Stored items
⁂

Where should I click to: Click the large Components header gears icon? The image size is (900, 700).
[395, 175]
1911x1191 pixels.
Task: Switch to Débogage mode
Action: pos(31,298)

⁂

- _WHAT IS EXPECTED_:
Once more, print all the records exactly.

- _OUTPUT FOR THIS TASK_:
Where should I click to: Click the large Components header gears icon? The image size is (900, 700).
[395, 175]
1911x1191 pixels.
Task: Switch to Débogage mode
Action: pos(31,298)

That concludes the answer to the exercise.